● **Work order 1**:
Answer these questions from the text on Johnson's career at Oberlin:
(a) In what year did Johnson join the Allen's acquisition committee?
(b) What was the title of the first permanent large sculpture by Claes Oldenburg that Johnson commissioned in 1970?
(c) Who designed the museum's new wing that is named in Johnson's honor?
● **Work order 2**:
Transcribe the passage of the Johnson text between "Although an acknowledged" and "of contemporary art.", inclusive.

● **Extract**:
Content starts

Johnson joined the Toledo Museum of Art in 1936 as the librarian and a member in the department of education. In 1939, she returned to Oberlin as an art librarian and part-time art history instructor. The following year she raised funds for a rental collection of original works of art for students at Oberlin, including prints from older painters such as Rembrandt to more modern ones such as Picasso. This type of collection remains an important program administered by Oberlin's Allen Memorial Art Museum.

== Full-time work at Oberlin ==
Johnson was promoted to full-time instructor in 1945, full professor in 1964, and honorary curator of modern art at the Allen Art Museum in 1973.

Although Johnson was never officially a curator, she became a member of the Allen's acquisition committee in 1947 and advised Oberlin's curators in organizing a biennial exhibition known as the Three Young Americans. Over the years, it showed first the black-striped paintings that established Frank Stella’s reputation, and subsequently featured the work of Robert Rauschenberg, Joan Mitchell, Claes Oldenburg, Bruce Nauman, Chuck Close, Jackie Winsor and many other young artists.

Although an acknowledged scholar of Cézanne, Picasso, Munch, Kensett and other modern masters, by 1960 Johnson was teaching a college course on "Art Since 1945". In 1962 she wrote the first important article on Claes Oldenburg, and in 1970, with curator of modern art Athena Tacha, she commissioned his first permanent large sculpture (3-Way Plug) for the grounds of the Allen. Gradually, with support from her friend and classmate Ruth Coates Roush, she built for the Allen a substantial collection of contemporary art.

Among many other distinctions and awards, Johnson was the commissioner of the U.S. for the first India Triennale of Contemporary Art in New Delhi in 1968. That same year she purchased the Frank Lloyd Wright-designed Weltzheimer house (1948–1950) in Oberlin, and spent a considerable part of her time and money restoring the building, where she lived the rest of her life.

Her lectures on modern art became so popular that they had to be held in the college's largest auditorium. In 1975, the Allen's director, Richard Spear, was able to draw upon her international reputation to solicit gifts from many major artists and organize a benefit auction at Sotheby's, in New York, in order to raise funds for the museum's new wing designed by Robert Venturi; the wing is named in honor of Johnson.

Content ends

● **Dataset**:

Content starts

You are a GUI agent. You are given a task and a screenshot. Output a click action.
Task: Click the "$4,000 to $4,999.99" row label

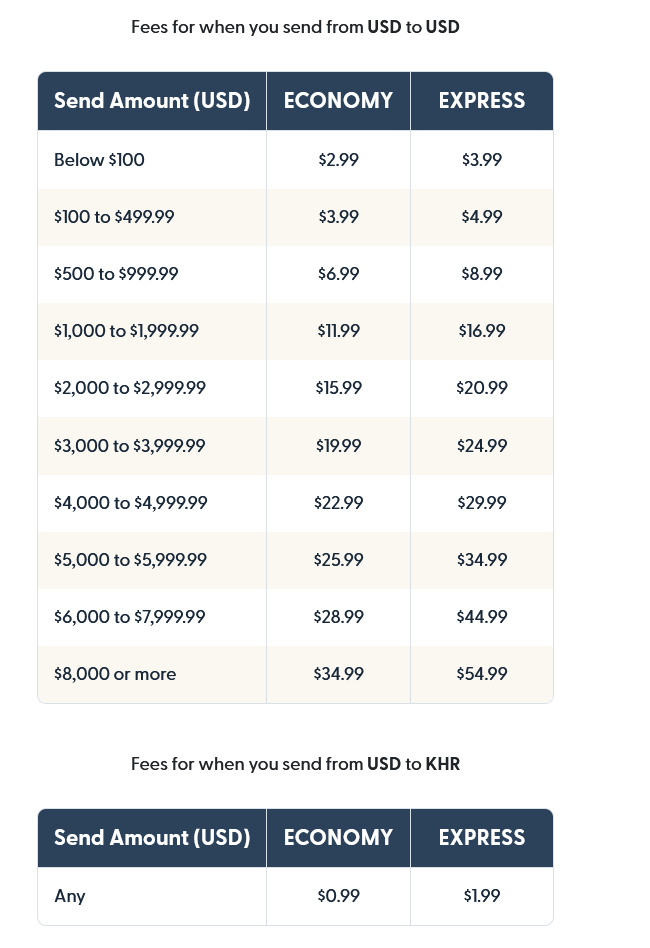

Content ends
Content starts

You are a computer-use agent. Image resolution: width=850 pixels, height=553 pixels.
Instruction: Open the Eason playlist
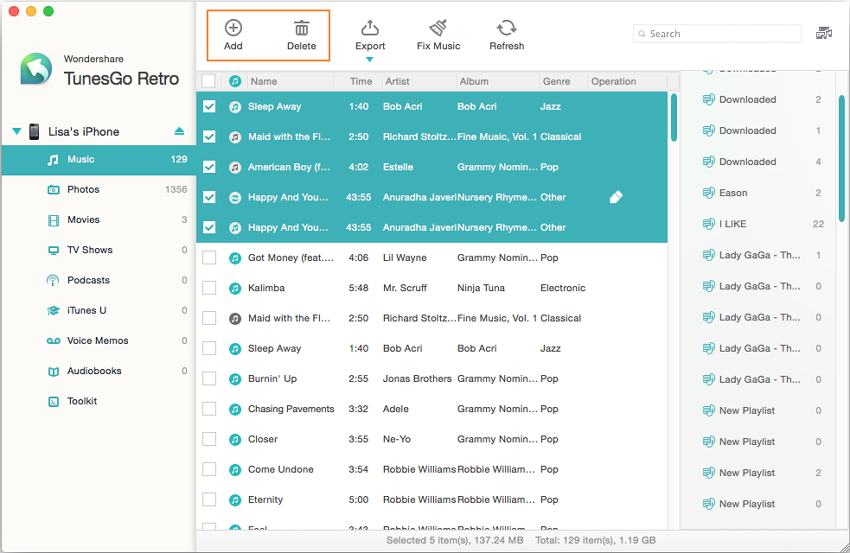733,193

Content ends
Content starts

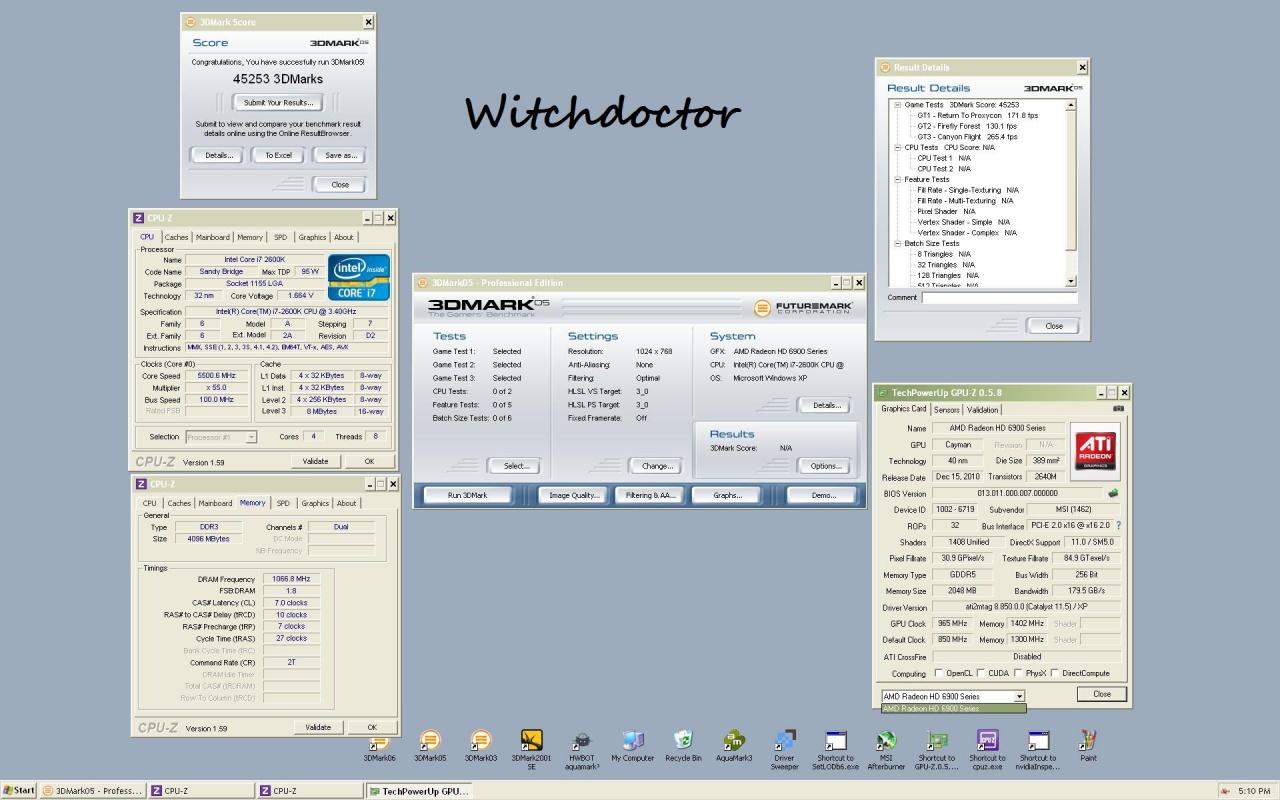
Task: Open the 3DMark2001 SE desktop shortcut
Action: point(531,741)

Content ends

● **Solution 1**:
(a) 1947
(b) 3-Way Plug
(c) Robert Venturi

● **Solution 2**:
Although an acknowledged scholar of Cézanne, Picasso, Munch, Kensett and other modern masters, by 1960 Johnson was teaching a college course on "Art Since 1945". In 1962 she wrote the first important article on Claes Oldenburg, and in 1970, with curator of modern art Athena Tacha, she commissioned his first permanent large sculpture (3-Way Plug) for the grounds of the Allen. Gradually, with support from her friend and classmate Ruth Coates Roush, she built for the Allen a substantial collection of contemporary art.